» PROBLEM TO WORK ON
As you work through the listing, transcribe every line exactly as it reads.

» EXTRACTED MATERIAL
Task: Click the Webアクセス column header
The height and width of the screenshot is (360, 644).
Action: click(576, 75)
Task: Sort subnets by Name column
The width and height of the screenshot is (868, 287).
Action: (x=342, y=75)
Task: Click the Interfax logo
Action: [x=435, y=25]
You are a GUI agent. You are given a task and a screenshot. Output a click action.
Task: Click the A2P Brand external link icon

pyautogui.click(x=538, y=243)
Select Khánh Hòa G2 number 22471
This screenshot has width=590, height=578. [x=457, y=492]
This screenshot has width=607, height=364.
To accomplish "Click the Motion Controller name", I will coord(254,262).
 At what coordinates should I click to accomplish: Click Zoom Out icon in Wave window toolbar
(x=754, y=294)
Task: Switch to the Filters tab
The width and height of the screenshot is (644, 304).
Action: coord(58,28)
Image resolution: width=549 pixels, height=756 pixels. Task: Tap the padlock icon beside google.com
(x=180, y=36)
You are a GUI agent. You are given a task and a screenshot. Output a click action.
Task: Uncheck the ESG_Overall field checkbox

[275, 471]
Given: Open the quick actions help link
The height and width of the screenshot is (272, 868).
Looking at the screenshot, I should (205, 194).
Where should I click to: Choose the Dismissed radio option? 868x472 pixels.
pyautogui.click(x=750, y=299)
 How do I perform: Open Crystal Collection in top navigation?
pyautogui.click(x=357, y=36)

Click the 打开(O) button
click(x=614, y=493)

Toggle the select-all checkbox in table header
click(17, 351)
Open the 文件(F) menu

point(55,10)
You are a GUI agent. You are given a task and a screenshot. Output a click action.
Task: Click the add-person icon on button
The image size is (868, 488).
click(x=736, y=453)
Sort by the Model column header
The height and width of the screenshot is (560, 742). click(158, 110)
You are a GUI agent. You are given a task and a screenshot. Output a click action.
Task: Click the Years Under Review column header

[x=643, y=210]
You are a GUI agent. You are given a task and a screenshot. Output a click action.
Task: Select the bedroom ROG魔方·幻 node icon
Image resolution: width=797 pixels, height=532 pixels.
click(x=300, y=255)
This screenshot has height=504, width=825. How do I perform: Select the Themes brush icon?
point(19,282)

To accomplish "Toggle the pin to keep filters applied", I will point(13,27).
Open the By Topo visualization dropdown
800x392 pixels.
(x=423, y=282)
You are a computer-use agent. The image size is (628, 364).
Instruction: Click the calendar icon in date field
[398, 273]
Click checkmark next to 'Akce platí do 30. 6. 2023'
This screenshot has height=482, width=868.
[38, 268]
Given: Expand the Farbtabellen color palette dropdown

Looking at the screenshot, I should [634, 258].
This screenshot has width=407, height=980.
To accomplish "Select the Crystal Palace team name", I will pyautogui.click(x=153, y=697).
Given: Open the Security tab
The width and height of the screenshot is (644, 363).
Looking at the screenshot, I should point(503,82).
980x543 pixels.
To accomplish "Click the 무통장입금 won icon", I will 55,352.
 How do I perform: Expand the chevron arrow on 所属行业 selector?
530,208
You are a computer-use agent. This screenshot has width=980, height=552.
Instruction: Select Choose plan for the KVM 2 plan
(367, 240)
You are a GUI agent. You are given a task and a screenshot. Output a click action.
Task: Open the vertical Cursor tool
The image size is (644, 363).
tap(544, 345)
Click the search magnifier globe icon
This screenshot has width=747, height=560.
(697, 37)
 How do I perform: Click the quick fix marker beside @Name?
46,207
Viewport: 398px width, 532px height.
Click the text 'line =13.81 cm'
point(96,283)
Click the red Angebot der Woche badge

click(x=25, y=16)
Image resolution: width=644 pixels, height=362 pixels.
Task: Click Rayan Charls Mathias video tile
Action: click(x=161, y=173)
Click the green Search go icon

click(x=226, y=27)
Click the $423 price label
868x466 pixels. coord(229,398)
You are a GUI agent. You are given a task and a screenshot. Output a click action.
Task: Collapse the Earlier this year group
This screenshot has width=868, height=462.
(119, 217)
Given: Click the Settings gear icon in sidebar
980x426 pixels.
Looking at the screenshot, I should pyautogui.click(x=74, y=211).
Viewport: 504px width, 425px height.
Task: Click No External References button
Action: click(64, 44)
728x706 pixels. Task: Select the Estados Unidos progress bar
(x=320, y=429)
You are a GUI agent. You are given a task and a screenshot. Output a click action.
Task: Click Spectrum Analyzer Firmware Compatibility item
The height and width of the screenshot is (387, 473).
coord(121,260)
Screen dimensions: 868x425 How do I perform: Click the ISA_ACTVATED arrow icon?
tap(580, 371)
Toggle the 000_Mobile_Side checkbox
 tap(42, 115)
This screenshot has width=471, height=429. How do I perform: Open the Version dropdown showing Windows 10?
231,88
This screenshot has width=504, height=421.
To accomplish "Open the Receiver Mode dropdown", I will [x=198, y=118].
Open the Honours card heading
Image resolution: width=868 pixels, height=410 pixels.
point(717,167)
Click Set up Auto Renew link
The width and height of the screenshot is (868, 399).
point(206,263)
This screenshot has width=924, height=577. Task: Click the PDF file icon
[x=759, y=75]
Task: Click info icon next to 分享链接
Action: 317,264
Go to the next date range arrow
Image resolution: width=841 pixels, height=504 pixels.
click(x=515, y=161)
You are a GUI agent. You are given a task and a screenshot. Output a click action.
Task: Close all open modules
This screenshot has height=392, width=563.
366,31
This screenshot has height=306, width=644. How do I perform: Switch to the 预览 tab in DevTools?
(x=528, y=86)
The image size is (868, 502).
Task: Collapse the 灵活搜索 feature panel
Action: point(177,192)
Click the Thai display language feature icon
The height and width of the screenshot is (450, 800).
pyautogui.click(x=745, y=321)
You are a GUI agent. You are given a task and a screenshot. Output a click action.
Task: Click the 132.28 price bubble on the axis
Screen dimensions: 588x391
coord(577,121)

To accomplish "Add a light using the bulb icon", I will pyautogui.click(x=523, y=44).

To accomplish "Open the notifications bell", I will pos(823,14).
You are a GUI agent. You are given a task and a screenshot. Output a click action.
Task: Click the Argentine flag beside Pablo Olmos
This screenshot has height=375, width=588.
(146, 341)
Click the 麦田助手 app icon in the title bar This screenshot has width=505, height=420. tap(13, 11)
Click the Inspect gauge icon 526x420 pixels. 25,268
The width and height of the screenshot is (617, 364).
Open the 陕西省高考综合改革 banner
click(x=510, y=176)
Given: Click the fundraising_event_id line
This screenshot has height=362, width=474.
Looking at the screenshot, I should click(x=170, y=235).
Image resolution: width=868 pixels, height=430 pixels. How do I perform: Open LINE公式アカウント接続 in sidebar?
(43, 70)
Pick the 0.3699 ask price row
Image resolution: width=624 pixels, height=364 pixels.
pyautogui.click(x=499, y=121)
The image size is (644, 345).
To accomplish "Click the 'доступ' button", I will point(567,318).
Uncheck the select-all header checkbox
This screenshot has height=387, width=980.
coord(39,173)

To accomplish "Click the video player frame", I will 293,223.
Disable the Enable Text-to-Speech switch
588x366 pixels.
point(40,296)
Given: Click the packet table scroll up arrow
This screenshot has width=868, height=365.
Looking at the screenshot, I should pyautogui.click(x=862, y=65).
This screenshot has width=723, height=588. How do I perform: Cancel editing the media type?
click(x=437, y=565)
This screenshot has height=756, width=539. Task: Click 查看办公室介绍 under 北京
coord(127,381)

» EXERCISE RESPONSE
Task: Click the Webアクセス column header
The height and width of the screenshot is (360, 644).
Action: click(576, 75)
Task: Sort subnets by Name column
The width and height of the screenshot is (868, 287).
Action: (x=342, y=75)
Task: Click the Interfax logo
Action: [x=435, y=25]
You are a GUI agent. You are given a task and a screenshot. Output a click action.
Task: Click the A2P Brand external link icon

pyautogui.click(x=538, y=243)
Select Khánh Hòa G2 number 22471
This screenshot has width=590, height=578. [x=457, y=492]
This screenshot has width=607, height=364.
To accomplish "Click the Motion Controller name", I will coord(254,262).
 At what coordinates should I click to accomplish: Click Zoom Out icon in Wave window toolbar
(x=754, y=294)
Task: Switch to the Filters tab
The width and height of the screenshot is (644, 304).
Action: coord(58,28)
Image resolution: width=549 pixels, height=756 pixels. Task: Tap the padlock icon beside google.com
(x=180, y=36)
You are a GUI agent. You are given a task and a screenshot. Output a click action.
Task: Uncheck the ESG_Overall field checkbox

[275, 471]
Given: Open the quick actions help link
The height and width of the screenshot is (272, 868).
Looking at the screenshot, I should (205, 194).
Where should I click to: Choose the Dismissed radio option? 868x472 pixels.
pyautogui.click(x=750, y=299)
 How do I perform: Open Crystal Collection in top navigation?
pyautogui.click(x=357, y=36)

Click the 打开(O) button
click(x=614, y=493)

Toggle the select-all checkbox in table header
click(17, 351)
Open the 文件(F) menu

point(55,10)
You are a GUI agent. You are given a task and a screenshot. Output a click action.
Task: Click the add-person icon on button
The image size is (868, 488).
click(x=736, y=453)
Sort by the Model column header
The height and width of the screenshot is (560, 742). click(158, 110)
You are a GUI agent. You are given a task and a screenshot. Output a click action.
Task: Click the Years Under Review column header

[x=643, y=210]
You are a GUI agent. You are given a task and a screenshot. Output a click action.
Task: Select the bedroom ROG魔方·幻 node icon
Image resolution: width=797 pixels, height=532 pixels.
click(x=300, y=255)
This screenshot has height=504, width=825. How do I perform: Select the Themes brush icon?
point(19,282)

To accomplish "Toggle the pin to keep filters applied", I will point(13,27).
Open the By Topo visualization dropdown
800x392 pixels.
(x=423, y=282)
You are a computer-use agent. The image size is (628, 364).
Instruction: Click the calendar icon in date field
[398, 273]
Click checkmark next to 'Akce platí do 30. 6. 2023'
This screenshot has height=482, width=868.
[38, 268]
Given: Expand the Farbtabellen color palette dropdown

Looking at the screenshot, I should [634, 258].
This screenshot has width=407, height=980.
To accomplish "Select the Crystal Palace team name", I will pyautogui.click(x=153, y=697).
Given: Open the Security tab
The width and height of the screenshot is (644, 363).
Looking at the screenshot, I should point(503,82).
980x543 pixels.
To accomplish "Click the 무통장입금 won icon", I will 55,352.
 How do I perform: Expand the chevron arrow on 所属行业 selector?
530,208
You are a computer-use agent. This screenshot has width=980, height=552.
Instruction: Select Choose plan for the KVM 2 plan
(367, 240)
You are a GUI agent. You are given a task and a screenshot. Output a click action.
Task: Open the vertical Cursor tool
The image size is (644, 363).
tap(544, 345)
Click the search magnifier globe icon
This screenshot has width=747, height=560.
(697, 37)
 How do I perform: Click the quick fix marker beside @Name?
46,207
Viewport: 398px width, 532px height.
Click the text 'line =13.81 cm'
point(96,283)
Click the red Angebot der Woche badge

click(x=25, y=16)
Image resolution: width=644 pixels, height=362 pixels.
Task: Click Rayan Charls Mathias video tile
Action: click(x=161, y=173)
Click the green Search go icon

click(x=226, y=27)
Click the $423 price label
868x466 pixels. coord(229,398)
You are a GUI agent. You are given a task and a screenshot. Output a click action.
Task: Collapse the Earlier this year group
This screenshot has width=868, height=462.
(119, 217)
Given: Click the Settings gear icon in sidebar
980x426 pixels.
Looking at the screenshot, I should pyautogui.click(x=74, y=211).
Viewport: 504px width, 425px height.
Task: Click No External References button
Action: click(64, 44)
728x706 pixels. Task: Select the Estados Unidos progress bar
(x=320, y=429)
You are a GUI agent. You are given a task and a screenshot. Output a click action.
Task: Click Spectrum Analyzer Firmware Compatibility item
The height and width of the screenshot is (387, 473).
coord(121,260)
Screen dimensions: 868x425 How do I perform: Click the ISA_ACTVATED arrow icon?
tap(580, 371)
Toggle the 000_Mobile_Side checkbox
 tap(42, 115)
This screenshot has width=471, height=429. How do I perform: Open the Version dropdown showing Windows 10?
231,88
This screenshot has width=504, height=421.
To accomplish "Open the Receiver Mode dropdown", I will [x=198, y=118].
Open the Honours card heading
Image resolution: width=868 pixels, height=410 pixels.
point(717,167)
Click Set up Auto Renew link
The width and height of the screenshot is (868, 399).
point(206,263)
This screenshot has width=924, height=577. Task: Click the PDF file icon
[x=759, y=75]
Task: Click info icon next to 分享链接
Action: 317,264
Go to the next date range arrow
Image resolution: width=841 pixels, height=504 pixels.
click(x=515, y=161)
You are a GUI agent. You are given a task and a screenshot. Output a click action.
Task: Close all open modules
This screenshot has height=392, width=563.
366,31
This screenshot has height=306, width=644. How do I perform: Switch to the 预览 tab in DevTools?
(x=528, y=86)
The image size is (868, 502).
Task: Collapse the 灵活搜索 feature panel
Action: point(177,192)
Click the Thai display language feature icon
The height and width of the screenshot is (450, 800).
pyautogui.click(x=745, y=321)
You are a GUI agent. You are given a task and a screenshot. Output a click action.
Task: Click the 132.28 price bubble on the axis
Screen dimensions: 588x391
coord(577,121)

To accomplish "Add a light using the bulb icon", I will pyautogui.click(x=523, y=44).

To accomplish "Open the notifications bell", I will pos(823,14).
You are a GUI agent. You are given a task and a screenshot. Output a click action.
Task: Click the Argentine flag beside Pablo Olmos
This screenshot has height=375, width=588.
(146, 341)
Click the 麦田助手 app icon in the title bar This screenshot has width=505, height=420. tap(13, 11)
Click the Inspect gauge icon 526x420 pixels. 25,268
The width and height of the screenshot is (617, 364).
Open the 陕西省高考综合改革 banner
click(x=510, y=176)
Given: Click the fundraising_event_id line
This screenshot has height=362, width=474.
Looking at the screenshot, I should click(x=170, y=235).
Image resolution: width=868 pixels, height=430 pixels. How do I perform: Open LINE公式アカウント接続 in sidebar?
(43, 70)
Pick the 0.3699 ask price row
Image resolution: width=624 pixels, height=364 pixels.
pyautogui.click(x=499, y=121)
The image size is (644, 345).
To accomplish "Click the 'доступ' button", I will point(567,318).
Uncheck the select-all header checkbox
This screenshot has height=387, width=980.
coord(39,173)

To accomplish "Click the video player frame", I will 293,223.
Disable the Enable Text-to-Speech switch
588x366 pixels.
point(40,296)
Given: Click the packet table scroll up arrow
This screenshot has width=868, height=365.
Looking at the screenshot, I should pyautogui.click(x=862, y=65).
This screenshot has width=723, height=588. How do I perform: Cancel editing the media type?
click(x=437, y=565)
This screenshot has height=756, width=539. Task: Click 查看办公室介绍 under 北京
coord(127,381)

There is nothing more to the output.